Why is it esta, then preocupado? Why is it switching from fem to masc mid sentence?

August 21, 2018

[deactivated user]

    This is because está in this sentence is the he/she/it conjugation of estar and has no gender because it is a verb.

    August 21, 2018

    [deactivated user]

      You can think of the reason to use "estar" in this way. Emotions are never really permanent. Someone may be worried or angry a lot of the time, but occasionally they feel something else. Their emotions do not define their character, so emotions aren't expressed using as strict of a verb.

      July 15, 2018

      https://www.duolingo.com/profile/SamratMalik

      I wrote " Siempre mi esposo está preocupado". And it marked as correct. Can someone explain about the sentence structure here?

      August 28, 2018

      https://www.duolingo.com/profile/Max_Anaximenes

      Spanish sentence structure has some flexibility in places that English doesn't. This is one of those places. "Siempre" can go at the beginning, before the verb, after the verb, or at the end, and it still works.

      January 28, 2019

      https://www.duolingo.com/profile/priyeshwad

      Would like to know the same.

      January 8, 2019

      https://www.duolingo.com/profile/DerekWestwood

      Why not "marido"?

      November 4, 2018

      https://www.duolingo.com/profile/PrakharPor1

      where to use preocupada or preocupado? i am not able to understand the use of word form ....a or .....o.

      October 20, 2018

      https://www.duolingo.com/profile/JeffreyNub

      Husband is masculine, therefor it is preocupado

      November 13, 2018

      https://www.duolingo.com/profile/Donescondida

      A typo I said Marido

      February 21, 2019

      https://www.duolingo.com/profile/Trumaine7

      "Mi esposo esta siempre preocupado" why's this wrong

      October 22, 2018

      https://www.duolingo.com/profile/MarkDavies2

      It's está (with accent) not está. Esta is the feminine "this".

      May 3, 2019

      https://www.duolingo.com/profile/MarkDavies2

      Oh for God's sake... Autocorrect hell! Meant to say "... not esta"

      May 3, 2019

      https://www.duolingo.com/profile/Trumaine7

      Why's "Mi esposo es siempre preocupado" wrong

      October 25, 2018

      https://www.duolingo.com/profile/John93649

      I used es instead of esta(with the accent) for the verb is.

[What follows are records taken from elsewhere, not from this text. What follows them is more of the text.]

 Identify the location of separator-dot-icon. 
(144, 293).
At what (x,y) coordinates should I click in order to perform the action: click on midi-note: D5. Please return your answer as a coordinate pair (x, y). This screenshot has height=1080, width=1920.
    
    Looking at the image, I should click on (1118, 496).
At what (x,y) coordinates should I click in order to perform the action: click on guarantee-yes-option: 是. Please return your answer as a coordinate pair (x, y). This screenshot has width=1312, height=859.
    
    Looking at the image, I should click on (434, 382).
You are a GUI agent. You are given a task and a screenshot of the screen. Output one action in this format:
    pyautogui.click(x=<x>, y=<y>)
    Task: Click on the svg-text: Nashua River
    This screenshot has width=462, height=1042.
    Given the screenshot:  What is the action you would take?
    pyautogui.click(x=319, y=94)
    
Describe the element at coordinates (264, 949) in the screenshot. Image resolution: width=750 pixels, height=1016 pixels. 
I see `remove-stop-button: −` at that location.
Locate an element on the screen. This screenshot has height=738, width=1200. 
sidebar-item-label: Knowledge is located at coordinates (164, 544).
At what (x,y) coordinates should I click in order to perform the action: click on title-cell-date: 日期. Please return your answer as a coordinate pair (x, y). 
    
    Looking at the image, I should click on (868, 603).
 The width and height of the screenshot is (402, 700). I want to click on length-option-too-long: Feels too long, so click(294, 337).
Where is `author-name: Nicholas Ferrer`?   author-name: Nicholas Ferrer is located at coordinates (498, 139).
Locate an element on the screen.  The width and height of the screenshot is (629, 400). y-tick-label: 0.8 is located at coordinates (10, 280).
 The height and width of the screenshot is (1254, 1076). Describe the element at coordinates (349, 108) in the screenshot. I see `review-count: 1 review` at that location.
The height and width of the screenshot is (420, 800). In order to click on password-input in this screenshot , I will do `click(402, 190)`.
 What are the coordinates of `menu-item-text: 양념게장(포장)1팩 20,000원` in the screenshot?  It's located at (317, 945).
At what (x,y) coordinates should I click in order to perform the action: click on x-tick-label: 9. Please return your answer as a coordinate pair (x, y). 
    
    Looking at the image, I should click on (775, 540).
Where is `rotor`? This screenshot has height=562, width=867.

Please explain why it was marked wrong, thanks.

      November 5, 2018

      https://www.duolingo.com/profile/EilaGoss

      Again why not mi esposo esta preocupado siempre - as often the adjective seems to follow the noun?

      February 3, 2019

      https://www.duolingo.com/profile/Donescondida

      I used marino but it was marked wrong , any ideas why ?

      February 21, 2019

      https://www.duolingo.com/profile/GerryGriff

      I thought native Spanish speakers put words like "always", "yet", etc at the start of a sentence ?

      March 20, 2019

      https://www.duolingo.com/profile/altea0904

      But surely if someone is permanently, angry, bored, etc. It is part of their permanent character and Ser would be used? Eg. If I'm only bored today, then estar should be used. However, if boredom is a permanent condition, then Ser? I'm no expert, but this is how I understand Ser v Estar?

      March 14, 2019

      https://www.duolingo.com/profile/Tarynjoel

      I wrote esposo the first time and duolingo marked me wrong with a correction of espose, so i wrote espose and it marked me wrong w esposo, WHATS GOING ON HERE

      April 27, 2019

      https://www.duolingo.com/profile/Abhinav948878

      mi esposo está siempre preocupado.

      Is this wrong? Why, Why not?

      July 25, 2019

      https://www.duolingo.com/profile/Roberto452407

      He is always worried because he married you!